→ TASK MATERIAL
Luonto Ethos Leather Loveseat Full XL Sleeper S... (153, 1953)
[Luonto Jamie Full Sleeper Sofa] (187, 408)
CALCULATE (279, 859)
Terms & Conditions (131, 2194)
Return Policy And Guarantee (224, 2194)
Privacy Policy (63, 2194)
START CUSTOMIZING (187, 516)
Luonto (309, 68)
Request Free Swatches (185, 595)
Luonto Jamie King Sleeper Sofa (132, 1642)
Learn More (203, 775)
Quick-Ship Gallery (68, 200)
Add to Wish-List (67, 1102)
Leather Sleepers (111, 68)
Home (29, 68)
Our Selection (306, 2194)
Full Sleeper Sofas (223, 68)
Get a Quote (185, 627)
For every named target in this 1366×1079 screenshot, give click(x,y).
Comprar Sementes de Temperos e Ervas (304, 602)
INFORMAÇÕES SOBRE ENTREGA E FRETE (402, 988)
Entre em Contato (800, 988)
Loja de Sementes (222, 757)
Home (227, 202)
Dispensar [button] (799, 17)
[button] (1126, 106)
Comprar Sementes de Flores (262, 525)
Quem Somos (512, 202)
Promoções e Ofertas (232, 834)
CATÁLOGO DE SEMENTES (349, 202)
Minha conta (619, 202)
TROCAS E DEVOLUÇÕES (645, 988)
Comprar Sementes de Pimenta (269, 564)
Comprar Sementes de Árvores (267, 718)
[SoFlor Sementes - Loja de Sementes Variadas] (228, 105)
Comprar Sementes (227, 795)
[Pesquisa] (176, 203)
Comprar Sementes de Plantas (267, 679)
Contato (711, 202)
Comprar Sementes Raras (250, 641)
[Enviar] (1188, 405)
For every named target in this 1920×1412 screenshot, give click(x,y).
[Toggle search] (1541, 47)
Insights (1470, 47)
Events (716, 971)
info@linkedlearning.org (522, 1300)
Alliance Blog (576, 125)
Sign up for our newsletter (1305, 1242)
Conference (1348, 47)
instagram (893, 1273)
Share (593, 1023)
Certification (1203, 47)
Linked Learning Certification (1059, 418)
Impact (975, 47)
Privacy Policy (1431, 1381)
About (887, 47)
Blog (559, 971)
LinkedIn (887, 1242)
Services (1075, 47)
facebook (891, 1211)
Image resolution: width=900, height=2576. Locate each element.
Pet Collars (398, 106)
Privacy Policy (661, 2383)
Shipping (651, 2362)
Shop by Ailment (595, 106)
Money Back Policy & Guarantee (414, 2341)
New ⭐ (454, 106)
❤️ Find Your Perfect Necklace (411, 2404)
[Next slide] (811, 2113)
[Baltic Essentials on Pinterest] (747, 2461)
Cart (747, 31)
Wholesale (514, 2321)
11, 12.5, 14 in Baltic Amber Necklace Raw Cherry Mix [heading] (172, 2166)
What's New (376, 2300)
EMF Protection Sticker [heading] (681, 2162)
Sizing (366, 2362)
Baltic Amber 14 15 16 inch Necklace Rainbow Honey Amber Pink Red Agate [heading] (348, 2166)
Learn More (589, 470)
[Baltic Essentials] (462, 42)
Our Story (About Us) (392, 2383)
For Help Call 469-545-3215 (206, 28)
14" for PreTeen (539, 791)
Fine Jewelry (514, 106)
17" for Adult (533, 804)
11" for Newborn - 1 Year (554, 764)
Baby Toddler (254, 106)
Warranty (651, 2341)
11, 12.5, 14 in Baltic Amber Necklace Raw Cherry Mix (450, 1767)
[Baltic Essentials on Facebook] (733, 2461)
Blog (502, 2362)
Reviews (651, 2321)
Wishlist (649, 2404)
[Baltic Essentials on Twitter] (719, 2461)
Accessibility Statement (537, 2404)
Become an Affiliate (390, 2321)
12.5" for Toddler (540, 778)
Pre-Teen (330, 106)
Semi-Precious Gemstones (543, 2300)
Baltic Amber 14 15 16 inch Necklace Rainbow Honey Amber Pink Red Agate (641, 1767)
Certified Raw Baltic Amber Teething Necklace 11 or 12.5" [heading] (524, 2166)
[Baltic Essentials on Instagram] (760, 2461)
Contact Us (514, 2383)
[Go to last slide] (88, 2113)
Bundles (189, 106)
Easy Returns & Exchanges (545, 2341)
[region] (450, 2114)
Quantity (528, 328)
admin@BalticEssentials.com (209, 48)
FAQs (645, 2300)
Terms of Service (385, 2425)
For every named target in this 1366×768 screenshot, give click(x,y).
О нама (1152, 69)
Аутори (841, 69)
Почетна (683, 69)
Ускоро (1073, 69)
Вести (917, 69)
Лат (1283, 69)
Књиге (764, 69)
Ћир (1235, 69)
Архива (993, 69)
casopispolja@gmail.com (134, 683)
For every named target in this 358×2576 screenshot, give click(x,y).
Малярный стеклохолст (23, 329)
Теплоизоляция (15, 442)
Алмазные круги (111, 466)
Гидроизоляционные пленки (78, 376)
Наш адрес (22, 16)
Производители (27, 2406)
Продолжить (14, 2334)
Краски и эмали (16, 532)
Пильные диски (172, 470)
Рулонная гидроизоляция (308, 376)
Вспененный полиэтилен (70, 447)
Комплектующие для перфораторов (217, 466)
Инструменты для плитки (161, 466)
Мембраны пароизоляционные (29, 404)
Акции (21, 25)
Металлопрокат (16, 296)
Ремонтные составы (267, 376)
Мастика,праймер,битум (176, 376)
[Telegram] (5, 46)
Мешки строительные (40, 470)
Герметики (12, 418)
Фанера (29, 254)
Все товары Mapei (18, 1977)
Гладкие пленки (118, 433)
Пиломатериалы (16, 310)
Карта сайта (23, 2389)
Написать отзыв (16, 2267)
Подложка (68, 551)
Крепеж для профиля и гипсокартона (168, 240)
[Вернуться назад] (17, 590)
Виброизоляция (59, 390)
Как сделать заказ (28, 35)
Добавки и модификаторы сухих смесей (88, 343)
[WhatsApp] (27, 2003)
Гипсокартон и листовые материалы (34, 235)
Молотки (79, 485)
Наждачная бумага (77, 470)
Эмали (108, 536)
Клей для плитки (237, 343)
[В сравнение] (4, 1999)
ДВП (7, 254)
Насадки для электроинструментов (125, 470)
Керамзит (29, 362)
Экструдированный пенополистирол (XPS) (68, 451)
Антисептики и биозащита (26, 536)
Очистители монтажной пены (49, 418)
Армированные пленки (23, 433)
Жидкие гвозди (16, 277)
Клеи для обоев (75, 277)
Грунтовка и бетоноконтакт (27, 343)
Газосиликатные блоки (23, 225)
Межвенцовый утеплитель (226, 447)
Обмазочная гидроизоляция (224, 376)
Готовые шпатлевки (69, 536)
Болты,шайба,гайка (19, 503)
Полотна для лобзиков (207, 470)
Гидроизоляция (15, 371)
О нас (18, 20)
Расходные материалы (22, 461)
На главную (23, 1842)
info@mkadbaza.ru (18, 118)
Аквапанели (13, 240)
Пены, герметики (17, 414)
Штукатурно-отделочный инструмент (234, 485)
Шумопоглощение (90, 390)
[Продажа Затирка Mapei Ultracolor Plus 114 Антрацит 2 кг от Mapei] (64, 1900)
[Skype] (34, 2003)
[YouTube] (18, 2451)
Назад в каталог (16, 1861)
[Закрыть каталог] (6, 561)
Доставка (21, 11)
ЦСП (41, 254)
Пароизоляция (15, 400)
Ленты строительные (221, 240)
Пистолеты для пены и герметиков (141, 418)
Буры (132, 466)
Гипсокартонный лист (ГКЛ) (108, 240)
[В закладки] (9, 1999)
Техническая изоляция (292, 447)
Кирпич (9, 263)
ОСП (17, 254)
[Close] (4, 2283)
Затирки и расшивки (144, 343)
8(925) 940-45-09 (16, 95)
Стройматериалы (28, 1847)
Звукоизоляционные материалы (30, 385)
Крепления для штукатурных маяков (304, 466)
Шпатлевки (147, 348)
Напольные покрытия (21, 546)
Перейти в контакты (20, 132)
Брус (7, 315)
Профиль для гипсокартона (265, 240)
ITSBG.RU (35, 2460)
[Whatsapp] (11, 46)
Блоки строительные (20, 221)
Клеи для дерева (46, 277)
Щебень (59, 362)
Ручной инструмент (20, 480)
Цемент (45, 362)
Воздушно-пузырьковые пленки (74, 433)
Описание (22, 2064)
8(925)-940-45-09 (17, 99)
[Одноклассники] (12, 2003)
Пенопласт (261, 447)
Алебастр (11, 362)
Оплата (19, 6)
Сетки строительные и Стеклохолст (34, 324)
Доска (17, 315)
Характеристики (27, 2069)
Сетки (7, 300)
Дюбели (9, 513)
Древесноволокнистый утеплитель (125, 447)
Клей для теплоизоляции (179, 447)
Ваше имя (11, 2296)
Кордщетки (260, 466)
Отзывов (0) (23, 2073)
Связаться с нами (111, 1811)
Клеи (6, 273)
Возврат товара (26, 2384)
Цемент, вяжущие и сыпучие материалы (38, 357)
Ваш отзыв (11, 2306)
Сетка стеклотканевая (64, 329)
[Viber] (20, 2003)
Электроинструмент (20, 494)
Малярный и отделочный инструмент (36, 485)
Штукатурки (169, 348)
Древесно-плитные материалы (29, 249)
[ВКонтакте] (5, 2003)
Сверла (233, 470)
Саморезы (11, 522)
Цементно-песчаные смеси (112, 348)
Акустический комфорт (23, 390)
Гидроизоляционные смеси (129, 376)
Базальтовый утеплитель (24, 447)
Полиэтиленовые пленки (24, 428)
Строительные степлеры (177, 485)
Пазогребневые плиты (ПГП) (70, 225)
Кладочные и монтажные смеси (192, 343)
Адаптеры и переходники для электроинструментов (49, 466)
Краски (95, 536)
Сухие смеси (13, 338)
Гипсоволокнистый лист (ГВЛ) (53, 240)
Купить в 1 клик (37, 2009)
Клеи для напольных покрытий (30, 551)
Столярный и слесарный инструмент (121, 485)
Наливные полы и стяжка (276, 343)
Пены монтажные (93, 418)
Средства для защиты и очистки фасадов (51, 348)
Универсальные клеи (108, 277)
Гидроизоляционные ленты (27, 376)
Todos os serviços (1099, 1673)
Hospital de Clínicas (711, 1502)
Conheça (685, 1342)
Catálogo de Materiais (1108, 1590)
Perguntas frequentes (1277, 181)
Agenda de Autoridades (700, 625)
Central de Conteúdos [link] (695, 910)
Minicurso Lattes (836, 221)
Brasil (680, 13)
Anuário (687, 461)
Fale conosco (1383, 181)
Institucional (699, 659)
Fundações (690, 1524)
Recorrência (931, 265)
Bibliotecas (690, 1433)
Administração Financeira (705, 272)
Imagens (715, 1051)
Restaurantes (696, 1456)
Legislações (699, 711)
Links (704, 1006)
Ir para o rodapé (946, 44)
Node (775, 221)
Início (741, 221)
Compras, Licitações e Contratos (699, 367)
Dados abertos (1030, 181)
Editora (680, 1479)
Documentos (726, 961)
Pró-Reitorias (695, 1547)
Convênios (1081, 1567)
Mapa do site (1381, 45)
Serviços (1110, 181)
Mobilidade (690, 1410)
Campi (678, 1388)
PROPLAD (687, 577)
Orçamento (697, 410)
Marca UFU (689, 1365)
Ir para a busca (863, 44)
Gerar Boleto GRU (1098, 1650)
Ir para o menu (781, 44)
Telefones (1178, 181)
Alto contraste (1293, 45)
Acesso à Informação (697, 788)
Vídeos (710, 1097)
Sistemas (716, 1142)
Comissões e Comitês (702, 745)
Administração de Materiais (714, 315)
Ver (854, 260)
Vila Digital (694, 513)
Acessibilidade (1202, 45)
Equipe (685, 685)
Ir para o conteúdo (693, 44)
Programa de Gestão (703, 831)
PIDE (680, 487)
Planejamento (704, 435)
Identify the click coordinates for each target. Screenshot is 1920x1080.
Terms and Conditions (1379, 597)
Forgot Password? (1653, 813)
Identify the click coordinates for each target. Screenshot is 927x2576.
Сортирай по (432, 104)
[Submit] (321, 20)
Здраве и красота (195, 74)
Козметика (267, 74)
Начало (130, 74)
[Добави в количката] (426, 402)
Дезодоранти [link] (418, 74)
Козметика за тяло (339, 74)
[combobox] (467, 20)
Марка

→ WHAT IS NEEDED
Return only the lines between the one holding "Комплектующие для перфораторов (217, 466)" and the one holding "Болты,шайба,гайка (19, 503)", inclusive, exactly as they appear above.

→ ANSWER TO THIS TASK
Комплектующие для перфораторов (217, 466)
Инструменты для плитки (161, 466)
Мембраны пароизоляционные (29, 404)
Акции (21, 25)
Металлопрокат (16, 296)
Ремонтные составы (267, 376)
Мастика,праймер,битум (176, 376)
[Telegram] (5, 46)
Мешки строительные (40, 470)
Герметики (12, 418)
Фанера (29, 254)
Все товары Mapei (18, 1977)
Гладкие пленки (118, 433)
Пиломатериалы (16, 310)
Карта сайта (23, 2389)
Написать отзыв (16, 2267)
Подложка (68, 551)
Крепеж для профиля и гипсокартона (168, 240)
[Вернуться назад] (17, 590)
Виброизоляция (59, 390)
Как сделать заказ (28, 35)
Добавки и модификаторы сухих смесей (88, 343)
[WhatsApp] (27, 2003)
Гипсокартон и листовые материалы (34, 235)
Молотки (79, 485)
Наждачная бумага (77, 470)
Эмали (108, 536)
Клей для плитки (237, 343)
[В сравнение] (4, 1999)
ДВП (7, 254)
Насадки для электроинструментов (125, 470)
Керамзит (29, 362)
Экструдированный пенополистирол (XPS) (68, 451)
Антисептики и биозащита (26, 536)
Очистители монтажной пены (49, 418)
Армированные пленки (23, 433)
Жидкие гвозди (16, 277)
Клеи для обоев (75, 277)
Грунтовка и бетоноконтакт (27, 343)
Газосиликатные блоки (23, 225)
Межвенцовый утеплитель (226, 447)
Обмазочная гидроизоляция (224, 376)
Готовые шпатлевки (69, 536)
Болты,шайба,гайка (19, 503)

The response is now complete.